MythMaker raises an interesting question: Do masters actually think of these things as they compose? I don't know, but I'd put my money on that they do not. Bach, maybe. Beethoven, no way (IMHO). I'm no master and not even close, but my stuff is better when I don't consider these things. However, that being said, after-the-fact analysis/theory has helped me get out of a deadend street, though still not particularly artistically (creatively?).

Great post, though. Great find.
posted by sluglicker at 6:14 AM on March 21, 2006


Oh yeah, one more thing. Maybe it's the complete synthesis of the too ideals... the intellectualizing and the intuitive/creative...that marks the master. That's why most of us aren't.
posted by sluglicker at 6:35 AM on March 21, 2006


*two
posted by sluglicker at 6:37 AM on March 21, 2006


Beethoven, no way

That's ridiculous. You can write a pop song without knowing about Myxolydian mode, but you can't write a symphony in sonata form, much less a fugue, without knowing exactly what you're doing. You think Beethoven never studied music, and just sang like a bird? Dude!
posted by languagehat at 7:03 AM on March 21, 2006


One of the hidden strengths of _Abbey Road_ that we'll uncover in our studies of its songs is the unprecedented (for a "pop" album, even one by The Beatles) extent to which it contains subtle cross references between tracks, whether they be anticipations or flashbacks.

Ok, I have to take back part of what I said before. This is one place where Pollack goes out on a bit of a limb, and I have to say I've never agreed. I think Abbey Road is a good album, but not The Beatles' best, and I think the second side is much closer to a bunch of song fragments in guitar keys just sort of thrown together than any kind of pseudo-classical "suite."
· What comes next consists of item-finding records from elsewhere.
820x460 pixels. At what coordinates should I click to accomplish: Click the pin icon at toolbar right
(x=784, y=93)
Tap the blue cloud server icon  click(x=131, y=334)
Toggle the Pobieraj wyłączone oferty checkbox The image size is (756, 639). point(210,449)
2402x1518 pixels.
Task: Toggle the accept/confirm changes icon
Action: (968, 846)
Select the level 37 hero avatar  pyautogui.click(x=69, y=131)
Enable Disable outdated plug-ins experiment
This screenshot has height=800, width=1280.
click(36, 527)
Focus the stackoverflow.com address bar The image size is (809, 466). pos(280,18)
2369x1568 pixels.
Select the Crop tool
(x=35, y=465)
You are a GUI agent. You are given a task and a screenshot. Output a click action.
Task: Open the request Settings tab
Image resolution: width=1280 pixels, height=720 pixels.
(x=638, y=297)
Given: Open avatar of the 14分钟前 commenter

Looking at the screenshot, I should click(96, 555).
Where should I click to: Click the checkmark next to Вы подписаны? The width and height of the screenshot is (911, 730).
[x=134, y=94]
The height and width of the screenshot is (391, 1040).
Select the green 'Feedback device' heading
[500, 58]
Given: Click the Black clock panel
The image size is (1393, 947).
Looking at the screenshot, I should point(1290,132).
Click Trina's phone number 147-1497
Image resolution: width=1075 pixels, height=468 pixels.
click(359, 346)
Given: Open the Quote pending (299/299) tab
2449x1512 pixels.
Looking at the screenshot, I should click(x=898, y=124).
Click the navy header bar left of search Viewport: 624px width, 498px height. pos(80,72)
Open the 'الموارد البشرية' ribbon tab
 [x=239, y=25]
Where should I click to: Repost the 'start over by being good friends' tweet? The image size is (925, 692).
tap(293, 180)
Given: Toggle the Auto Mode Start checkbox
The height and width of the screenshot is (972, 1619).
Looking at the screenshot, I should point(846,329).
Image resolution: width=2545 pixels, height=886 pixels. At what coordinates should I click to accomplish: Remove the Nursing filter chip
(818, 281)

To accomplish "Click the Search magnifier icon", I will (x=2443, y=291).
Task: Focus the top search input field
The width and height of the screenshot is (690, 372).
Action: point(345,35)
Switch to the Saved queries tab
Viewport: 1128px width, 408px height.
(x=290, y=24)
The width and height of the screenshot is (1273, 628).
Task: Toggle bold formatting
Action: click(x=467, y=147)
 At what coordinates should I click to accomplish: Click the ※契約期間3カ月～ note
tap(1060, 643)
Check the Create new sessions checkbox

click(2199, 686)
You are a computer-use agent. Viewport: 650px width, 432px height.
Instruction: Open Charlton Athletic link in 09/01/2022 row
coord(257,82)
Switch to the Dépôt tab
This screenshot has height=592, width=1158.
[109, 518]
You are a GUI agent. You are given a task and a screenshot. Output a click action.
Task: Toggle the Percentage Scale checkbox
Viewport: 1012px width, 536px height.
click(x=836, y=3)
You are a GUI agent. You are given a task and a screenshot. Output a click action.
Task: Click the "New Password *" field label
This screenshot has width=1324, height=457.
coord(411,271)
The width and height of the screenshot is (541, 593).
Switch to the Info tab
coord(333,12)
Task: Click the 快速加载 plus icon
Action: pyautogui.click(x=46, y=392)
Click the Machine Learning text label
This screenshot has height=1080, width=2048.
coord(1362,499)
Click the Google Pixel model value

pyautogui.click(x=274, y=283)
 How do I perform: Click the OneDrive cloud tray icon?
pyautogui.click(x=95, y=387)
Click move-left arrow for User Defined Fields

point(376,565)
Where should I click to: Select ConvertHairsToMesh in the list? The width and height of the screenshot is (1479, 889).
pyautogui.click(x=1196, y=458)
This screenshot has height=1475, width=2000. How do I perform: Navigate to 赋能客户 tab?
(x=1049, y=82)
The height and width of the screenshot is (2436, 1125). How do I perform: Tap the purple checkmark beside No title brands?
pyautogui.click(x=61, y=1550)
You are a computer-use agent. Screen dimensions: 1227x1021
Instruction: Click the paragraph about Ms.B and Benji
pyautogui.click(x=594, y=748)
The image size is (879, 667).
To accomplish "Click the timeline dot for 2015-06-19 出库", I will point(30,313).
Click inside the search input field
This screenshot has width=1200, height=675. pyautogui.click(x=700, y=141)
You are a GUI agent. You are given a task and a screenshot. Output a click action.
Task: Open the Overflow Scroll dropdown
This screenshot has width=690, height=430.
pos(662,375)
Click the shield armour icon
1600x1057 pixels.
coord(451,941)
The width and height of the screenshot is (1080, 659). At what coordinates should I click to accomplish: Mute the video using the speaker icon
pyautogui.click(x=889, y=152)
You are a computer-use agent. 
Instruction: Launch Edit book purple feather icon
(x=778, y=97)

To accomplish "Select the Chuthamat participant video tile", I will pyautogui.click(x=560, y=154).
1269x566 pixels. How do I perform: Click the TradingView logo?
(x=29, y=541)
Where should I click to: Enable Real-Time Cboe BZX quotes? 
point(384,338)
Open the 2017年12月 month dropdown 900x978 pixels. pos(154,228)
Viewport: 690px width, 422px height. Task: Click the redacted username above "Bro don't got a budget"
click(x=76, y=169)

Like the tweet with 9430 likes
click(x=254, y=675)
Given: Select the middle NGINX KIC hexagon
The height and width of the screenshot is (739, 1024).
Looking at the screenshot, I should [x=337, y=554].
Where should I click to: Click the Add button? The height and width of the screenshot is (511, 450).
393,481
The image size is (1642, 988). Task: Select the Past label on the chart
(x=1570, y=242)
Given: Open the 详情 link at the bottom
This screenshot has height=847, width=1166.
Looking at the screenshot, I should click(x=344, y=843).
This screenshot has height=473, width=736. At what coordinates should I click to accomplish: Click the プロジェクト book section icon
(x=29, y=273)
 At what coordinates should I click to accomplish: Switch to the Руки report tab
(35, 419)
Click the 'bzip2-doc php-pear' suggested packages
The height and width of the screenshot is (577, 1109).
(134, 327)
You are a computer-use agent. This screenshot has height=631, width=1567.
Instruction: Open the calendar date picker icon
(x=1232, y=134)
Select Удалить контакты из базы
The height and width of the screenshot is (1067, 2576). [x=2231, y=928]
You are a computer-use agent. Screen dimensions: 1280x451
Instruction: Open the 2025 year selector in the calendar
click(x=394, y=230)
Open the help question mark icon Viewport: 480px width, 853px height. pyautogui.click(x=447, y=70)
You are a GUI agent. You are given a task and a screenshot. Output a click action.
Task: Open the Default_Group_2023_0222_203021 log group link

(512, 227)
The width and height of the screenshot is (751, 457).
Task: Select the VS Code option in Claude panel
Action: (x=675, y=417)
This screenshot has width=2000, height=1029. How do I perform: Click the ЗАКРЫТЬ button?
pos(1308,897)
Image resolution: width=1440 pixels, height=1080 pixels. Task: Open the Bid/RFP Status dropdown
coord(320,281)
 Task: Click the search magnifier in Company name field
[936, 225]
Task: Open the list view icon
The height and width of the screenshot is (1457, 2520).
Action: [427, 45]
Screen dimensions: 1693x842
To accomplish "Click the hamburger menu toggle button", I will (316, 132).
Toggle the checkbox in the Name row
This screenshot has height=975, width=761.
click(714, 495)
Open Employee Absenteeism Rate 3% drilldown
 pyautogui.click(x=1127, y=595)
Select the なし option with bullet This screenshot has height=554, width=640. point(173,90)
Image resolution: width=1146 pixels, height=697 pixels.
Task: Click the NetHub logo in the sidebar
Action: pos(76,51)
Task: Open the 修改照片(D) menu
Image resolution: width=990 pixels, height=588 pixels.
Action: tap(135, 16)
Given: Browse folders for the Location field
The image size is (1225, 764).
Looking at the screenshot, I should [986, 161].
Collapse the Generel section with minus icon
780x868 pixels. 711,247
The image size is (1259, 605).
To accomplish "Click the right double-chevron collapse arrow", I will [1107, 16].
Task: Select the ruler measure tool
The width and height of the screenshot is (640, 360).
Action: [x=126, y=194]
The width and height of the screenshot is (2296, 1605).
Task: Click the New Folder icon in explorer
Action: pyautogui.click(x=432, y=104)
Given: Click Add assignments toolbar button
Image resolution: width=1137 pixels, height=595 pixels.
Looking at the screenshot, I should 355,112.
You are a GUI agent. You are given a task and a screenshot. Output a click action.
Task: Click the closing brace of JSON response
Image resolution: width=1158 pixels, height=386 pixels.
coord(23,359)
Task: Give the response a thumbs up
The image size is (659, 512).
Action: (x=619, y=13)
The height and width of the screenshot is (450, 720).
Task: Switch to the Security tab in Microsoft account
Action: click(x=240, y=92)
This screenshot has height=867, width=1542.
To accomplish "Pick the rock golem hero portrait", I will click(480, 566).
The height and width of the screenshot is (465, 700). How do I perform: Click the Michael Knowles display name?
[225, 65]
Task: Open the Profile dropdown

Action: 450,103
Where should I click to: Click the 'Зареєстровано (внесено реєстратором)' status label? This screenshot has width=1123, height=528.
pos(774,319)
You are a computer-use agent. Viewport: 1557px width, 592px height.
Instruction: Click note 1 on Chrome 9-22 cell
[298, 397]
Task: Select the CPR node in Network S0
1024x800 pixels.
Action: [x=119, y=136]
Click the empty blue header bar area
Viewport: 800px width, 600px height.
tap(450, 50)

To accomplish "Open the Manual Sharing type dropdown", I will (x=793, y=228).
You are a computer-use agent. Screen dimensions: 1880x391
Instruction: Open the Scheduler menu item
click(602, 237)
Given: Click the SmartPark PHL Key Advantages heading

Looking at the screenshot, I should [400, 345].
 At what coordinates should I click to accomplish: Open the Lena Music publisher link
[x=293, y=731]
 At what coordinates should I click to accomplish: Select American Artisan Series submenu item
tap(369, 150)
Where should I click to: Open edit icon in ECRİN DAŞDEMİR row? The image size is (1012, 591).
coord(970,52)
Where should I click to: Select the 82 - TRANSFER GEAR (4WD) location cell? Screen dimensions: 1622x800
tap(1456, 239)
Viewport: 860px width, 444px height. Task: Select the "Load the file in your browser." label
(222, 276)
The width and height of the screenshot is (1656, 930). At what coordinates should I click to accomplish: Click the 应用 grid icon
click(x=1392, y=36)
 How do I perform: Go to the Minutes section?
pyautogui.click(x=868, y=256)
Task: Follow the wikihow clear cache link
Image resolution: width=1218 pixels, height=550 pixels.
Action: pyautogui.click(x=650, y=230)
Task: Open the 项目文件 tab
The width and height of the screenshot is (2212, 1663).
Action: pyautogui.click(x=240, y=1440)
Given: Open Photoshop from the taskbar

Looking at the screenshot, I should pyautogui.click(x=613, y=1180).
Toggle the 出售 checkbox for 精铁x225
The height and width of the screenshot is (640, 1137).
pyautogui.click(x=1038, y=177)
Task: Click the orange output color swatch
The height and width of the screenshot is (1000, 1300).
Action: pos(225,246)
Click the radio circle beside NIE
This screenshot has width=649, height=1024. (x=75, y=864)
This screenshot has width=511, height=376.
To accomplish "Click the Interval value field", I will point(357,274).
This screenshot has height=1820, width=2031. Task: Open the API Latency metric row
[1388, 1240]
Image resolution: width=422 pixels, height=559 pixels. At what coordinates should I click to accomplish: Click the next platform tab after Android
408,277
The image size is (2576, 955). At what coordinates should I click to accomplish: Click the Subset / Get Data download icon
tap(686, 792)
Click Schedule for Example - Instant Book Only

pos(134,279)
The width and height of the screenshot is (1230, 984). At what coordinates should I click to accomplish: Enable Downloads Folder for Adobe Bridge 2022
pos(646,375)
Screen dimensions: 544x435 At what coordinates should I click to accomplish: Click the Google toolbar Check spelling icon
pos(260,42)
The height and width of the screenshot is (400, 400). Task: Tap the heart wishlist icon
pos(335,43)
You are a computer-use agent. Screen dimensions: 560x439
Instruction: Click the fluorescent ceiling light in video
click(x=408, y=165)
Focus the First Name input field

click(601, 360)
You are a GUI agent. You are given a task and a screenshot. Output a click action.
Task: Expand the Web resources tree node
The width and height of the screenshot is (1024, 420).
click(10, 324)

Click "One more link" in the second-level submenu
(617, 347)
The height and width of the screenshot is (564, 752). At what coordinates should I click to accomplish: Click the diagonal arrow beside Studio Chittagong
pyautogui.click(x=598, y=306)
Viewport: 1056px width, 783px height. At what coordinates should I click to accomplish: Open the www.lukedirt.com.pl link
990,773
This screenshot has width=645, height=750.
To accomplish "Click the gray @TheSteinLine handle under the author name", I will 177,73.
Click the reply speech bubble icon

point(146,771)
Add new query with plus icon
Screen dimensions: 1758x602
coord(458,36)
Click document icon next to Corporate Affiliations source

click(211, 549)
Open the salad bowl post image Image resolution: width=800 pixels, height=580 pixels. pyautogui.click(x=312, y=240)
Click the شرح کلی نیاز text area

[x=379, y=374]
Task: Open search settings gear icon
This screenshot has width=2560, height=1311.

And what languagehat said. Of course Beethoven knew what he was doing. You can't exactly just "write what sounds good" when you're deaf.

And like I said upthread, The Beatles probably wouldn't have been able to describe their compositional devices with the terminology that Pollack uses, but they clearly understood what they were doing. The consistency and variety with which they wrote bears this out.